Under the old rules, the African, Caribbean and Pacific group of 79 countries had almost exclusive access to the European market for their bananas. However this angered Latin American banana producers and top banana companies based in the U.S. who said that such preferences were unfair. In a case initiated by the U.S. on behalf of U.S. companies operating in Central and South America, the WTO ruled that key elements of its import regime, in particular the method of allocation of licences, and the national allocation of ACP quotas, were discriminatory.
A WTO ruling two years later allowed the U.S. to impose 191.4 million dollars in trade sanctions against EU goods which led to the so-called banana war. However a cease-fire was reached in 2001 when the EU agreed to change its import system and negotiate a unified tariff for all exporters. To help alleviate the shift to a more competitive import system for the ACP countries, the EU has provided millions of dollars worth aid to diversify from banana production into other agricultural crops. However, the shock announcement has angered already both sides in the banana trade who say neither will benefit from such a tariff.
Latin American countries have been lobbying for low tariffs of 75 euros (95 dollars) a ton so they can maintain a high share of the EU market; while ACP countries are demanding a higher tariff of 275 euros (346 dollars) a ton to preserve a competitive advantage. Speaking shortly after the announcement, Jean-Robert Goulongana, secretary-general of the ACP group in Brussels, said that although many ACP members remained surprised by the announcement, initial reactions were not positive. ''We were not able to react to the news because it was just announced and we were not ready for it, but I could tell from the body language in the room that people are not happy with it. It's too low,'' he told media representatives.

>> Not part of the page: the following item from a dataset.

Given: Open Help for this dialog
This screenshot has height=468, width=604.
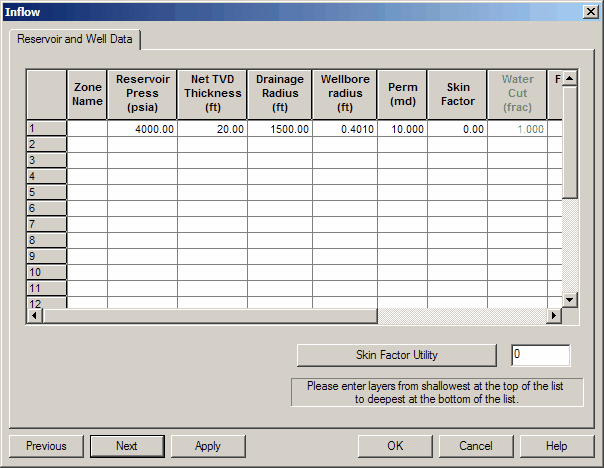Looking at the screenshot, I should (557, 446).
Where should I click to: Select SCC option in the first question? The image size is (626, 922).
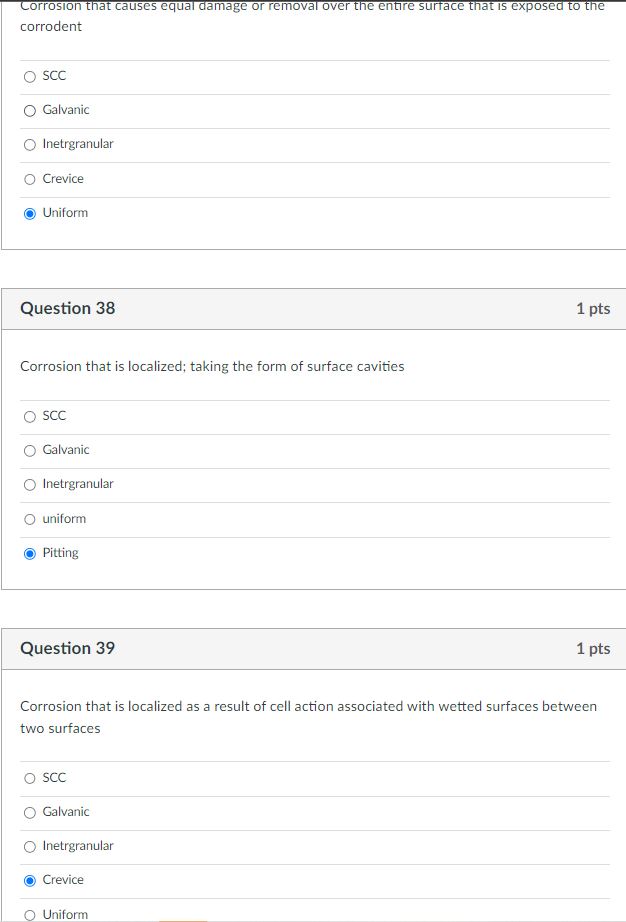click(x=30, y=76)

Ishmael Ashitey, chairman of the ACP ministerial trade committee reaffirmed these initial thoughts saying that the predicted duty would ''seriously affect" many members of the ACP group. ''This announcement will be extremely worrying for some of our members, but others will want it to stay as it is,'' he said. Latin American countries have also reacted negatively to the announcement saying that such high tariffs could hurt their banana producers. Mentor Villagomez, the Ecuadorian ambassador in Brussels said that his country would challenge the new regime. ''We think that this level of tariff is too high and way over what the EU needs to do to comply with its obligations under the WTO,'' he told IPS. ''We will wait for the official announcement and will then open negotiations immediately to reach a good understanding that would benefit everyone,'' he said. However, Villagomez is not optimistic about bringing tariffs down to the desired level. ''The current level is just too high a starting point to come down to what we want, but we are prepared to use the WTO arbitration mechanism if necessary to get what we want,'' he said.
Latin American banana producing countries have been lobbying the EU for a long time over the tariffs. Following a coordination meeting in Panama in September they said an increase in the tariff ''would bring about disastrous economic and social consequences for our countries, eroding national incomes and destroying jobs throughout the region, where the banana industry is a substantial source of income and employment''. Competition between 'ACP bananas' (principally African) and the 'dollar bananas' from Latin America has always been fierce. In 2000, some four million tonnes of bananas were imported into the EU. Of these about 2.5 million tonnes (62.1 percent) came from Latin America. About 782,000 tonnes (19.2 percent) came from France, Spain, Portugal and Greece, and the rest came from the ACP group of countries.